Cuesta, M, Garrahy, A, Slattery, D, Gupta, S, Hannon, AM, Forde, H, McGurren, K, Sherlock, M, Tormey, W, Thompson, CJ
Clinical endocrinology. 2016;(6):836-844
Abstract
OBJECTIVE The syndrome of inappropriate antidiuresis (SIAD) is the commonest cause of hyponatraemia. Data on SIAD are mainly derived from retrospective studies, often with poor ascertainment of the minimum criteria for the correct diagnosis. Reliable data on the incidence of adrenal failure in SIAD are therefore unavailable. The aim of the study was to describe the aetiology of SIAD and in particular to define the prevalence of undiagnosed adrenal insufficiency. DESIGN Prospective, single centre, noninterventional, observational study of patients admitted to Beaumont Hospital with euvolaemic hyponatraemia (plasma sodium ≤ 130 mmol/l) between January 1st and October 1st 2015. PATIENTS A total of 1323 admissions with hyponatraemia were prospectively evaluated; 576 had euvolaemic hyponatraemia, with 573 (43·4%) initially classified as SIAD. MAIN OUTCOME MEASURES (i) Aetiology of SIAD, defined by diagnostic criteria; (ii) Incidence of adrenal insufficiency.
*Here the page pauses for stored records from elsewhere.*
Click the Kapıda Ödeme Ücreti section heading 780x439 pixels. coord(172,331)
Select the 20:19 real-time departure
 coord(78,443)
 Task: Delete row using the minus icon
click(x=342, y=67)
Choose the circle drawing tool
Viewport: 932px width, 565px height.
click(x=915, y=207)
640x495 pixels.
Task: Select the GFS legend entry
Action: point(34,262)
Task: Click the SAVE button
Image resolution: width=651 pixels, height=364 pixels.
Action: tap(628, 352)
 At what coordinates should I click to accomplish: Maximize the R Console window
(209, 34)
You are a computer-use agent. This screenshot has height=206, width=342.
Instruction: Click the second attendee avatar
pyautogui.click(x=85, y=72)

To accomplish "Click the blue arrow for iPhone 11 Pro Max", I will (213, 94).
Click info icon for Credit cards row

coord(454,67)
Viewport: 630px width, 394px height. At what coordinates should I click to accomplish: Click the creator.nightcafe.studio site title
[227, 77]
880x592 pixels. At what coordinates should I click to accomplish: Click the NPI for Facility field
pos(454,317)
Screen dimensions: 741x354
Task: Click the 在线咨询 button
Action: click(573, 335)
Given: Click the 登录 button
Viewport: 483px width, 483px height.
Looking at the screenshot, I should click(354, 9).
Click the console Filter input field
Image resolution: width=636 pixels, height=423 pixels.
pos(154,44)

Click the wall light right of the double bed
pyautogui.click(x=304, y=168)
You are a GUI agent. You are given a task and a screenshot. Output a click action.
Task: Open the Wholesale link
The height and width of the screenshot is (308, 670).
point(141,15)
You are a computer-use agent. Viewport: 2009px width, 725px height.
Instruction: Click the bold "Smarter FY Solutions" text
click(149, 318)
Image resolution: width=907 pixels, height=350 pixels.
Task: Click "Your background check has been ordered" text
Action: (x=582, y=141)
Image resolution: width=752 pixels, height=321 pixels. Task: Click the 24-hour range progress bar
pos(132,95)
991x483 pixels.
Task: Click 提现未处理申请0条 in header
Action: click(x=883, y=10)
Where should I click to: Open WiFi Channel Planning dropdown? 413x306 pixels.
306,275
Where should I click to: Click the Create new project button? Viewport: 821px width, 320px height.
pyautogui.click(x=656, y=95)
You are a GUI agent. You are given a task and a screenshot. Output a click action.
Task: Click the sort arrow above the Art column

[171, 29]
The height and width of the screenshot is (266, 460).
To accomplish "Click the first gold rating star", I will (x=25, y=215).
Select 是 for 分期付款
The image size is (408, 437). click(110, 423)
RESULTS Central nervous system diseases were the commonest cause of SIAD (n = 148, 26%) followed by pulmonary diseases (n = 111, 19%), malignancy (n = 105, 18%) and drugs (n = 47, 8%). A total of 22 patients (3·8%), initially diagnosed as SIAD, were reclassified as secondary adrenal insufficiency on the basis of cortisol measurements and clinical presentation; 9/22 cases had undiagnosed hypopituitarism; 13/22 patients had secondary adrenal insufficiency due to exogenous steroid administration. CONCLUSIONS In a large, prospective and well-defined cohort of euvolaemic hyponatraemia, undiagnosed secondary adrenal insufficiency co-occurred in 3·8% of cases initially diagnosed as SIAD. Undiagnosed pituitary disease was responsible for 1·5% of cases presenting as euvolaemic hyponatraemia.